- Teaser film poster
- Traditional Chinese: 守闕者
- Simplified Chinese: 守阙者
- Hanyu Pinyin: Shǒu Quē Zhě
- Jyutping: Sau2 Kyut3 Ze2
- Directed by: Tong Wai-hon
- Produced by: Benny Chan
- Starring: Louis Koo Eddie Peng Philip Keung
- Production companies: One Cool Film Production Alibaba Pictures
- Distributed by: One Cool Pictures
- Country: Hong Kong
- Language: Cantonese

= The Trier of Fact =

Upcoming Hong Kong film by Tong Wai-hon

The Trier of Fact is an upcoming Hong Kong action film directed by Tong Wai-hon and starring Louis Koo, Eddie Peng and Philip Keung. The film tells the story of two police officers who bond together despite their opposing methods, but their different approaches to law enforcement eventually leads to a showdown between the two.

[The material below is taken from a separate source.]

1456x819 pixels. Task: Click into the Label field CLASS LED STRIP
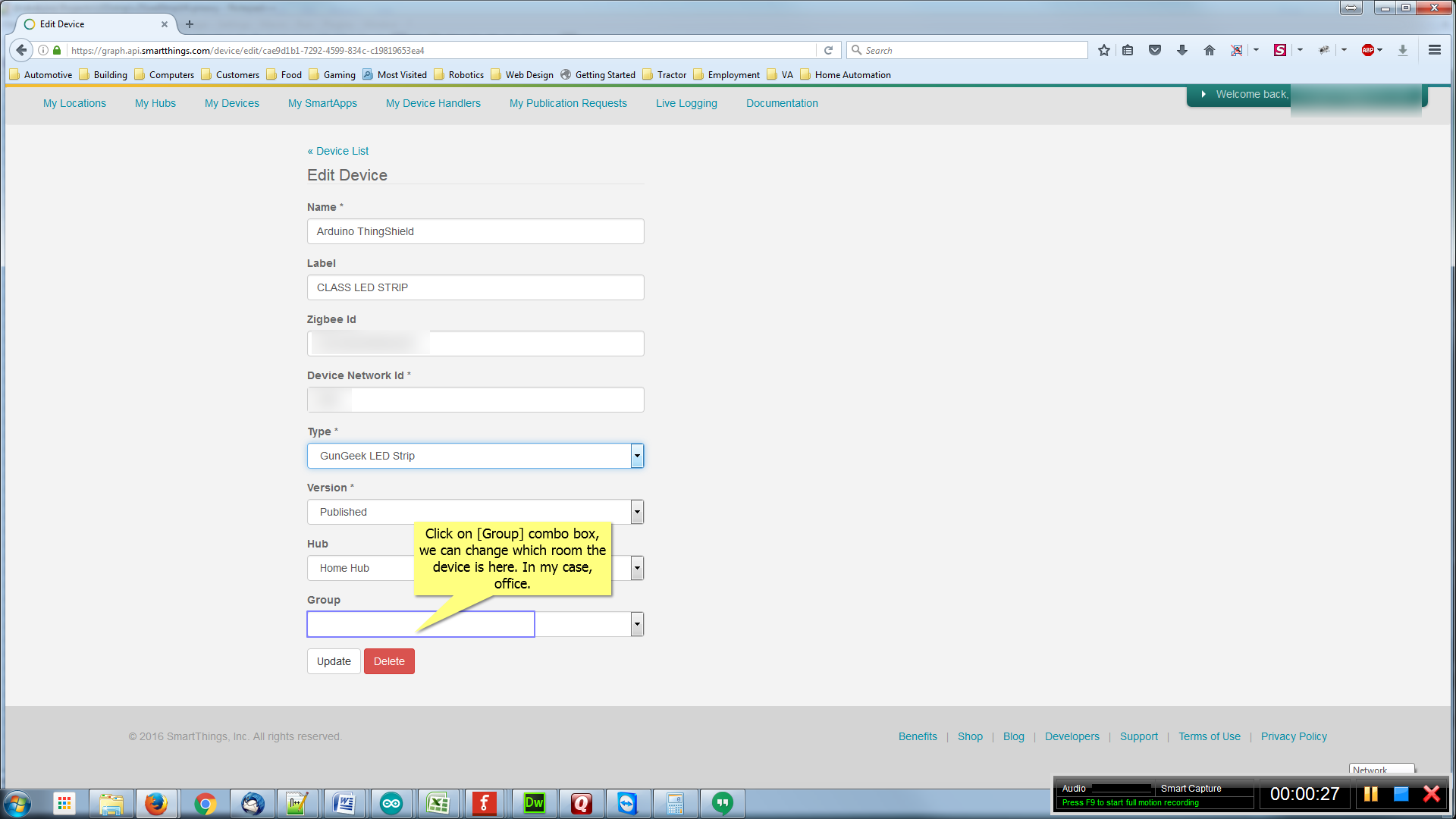point(475,287)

The film went into pre-production in 2019. After several years of delay, production for the film began on 9 August 2023.

==Plot==
Police inspector Ben Kwok is assigned to investigate and collect evidence against the Narcotics Bureau inspector Car Che, who's suspected of working with the triads. However, during his task, Ben bonds with Car while working together and sharing the same beliefs in justice. On the surface, it appears that Car used criminals to bring down a drug kingpin, but Ben discovers that Car actually used the drug sweep operation to save his mentor from being blackmailed. Even though Car's actions were done to protect the entire Hong Kong Police Force, Ben must also stay true upholding the law and justice. This leads to a showdown between these two men and their different methods of justice.

==Cast==
- Louis Koo as Car Che (車正光), an inspector of the Narcotics Bureau who uses unconventional methods.
- Eddie Peng as Ben Kwok (郭偉霆), a by-the-books police inspector.
- Philip Keung as Che's informant.
- Bowie Lam
- Amy Lo
- Ken Law
- Raymond Lam
- Kent Cheng
- Chrissie Chau
- Michael Wong
- Raymond Wong
- Sammo Hung
- Tony Wu
- Ansonbean

==Production==
The film was first announced at the 2019 Hong Kong Film & TV Market (FILMART) in March 2019, where it was reported that film was in pre-production and was set to star Louis Koo and Nick Cheung, with Benny Chan producing and Tong Wai-hon making his directorial debut, while it is backed by Koo's production company, One Cool Pictures. However, production for the film was postponed due to the COVID-19 pandemic and Chan's death in 2020, and Tong would later go on to be make his directorial debut in 2022 in the film Bursting Point, in which he co-directed with Dante Lam.

Principal photography for The Trier of Fact began on 9 August 2023, where a production commencement ceremony was held attended by director Tong and cast members Koo, Eddie Peng, Philip Keung, Bowie Lam, Amy Lo and Ken Law. Additional cast members who will also be appearing in the film include Raymond Lam, Kent Cheng, Chrissie Chau, Michael Wong, Raymond Wong, Sammo Hung, Tony Wu and Ansonbean. Koo revealed he will be playing a policeman who is constantly on the border of morality while Peng's character who will in many scenes involving science. Keung reveals he will be playing an informant to Koo's character while Lo states this is her time portraying a police officer and underwent physical training to build muscle and endurance required for the role Because the late Chan played a heavy role in supervising the film during its development stage, he will still be credited as producer for the film.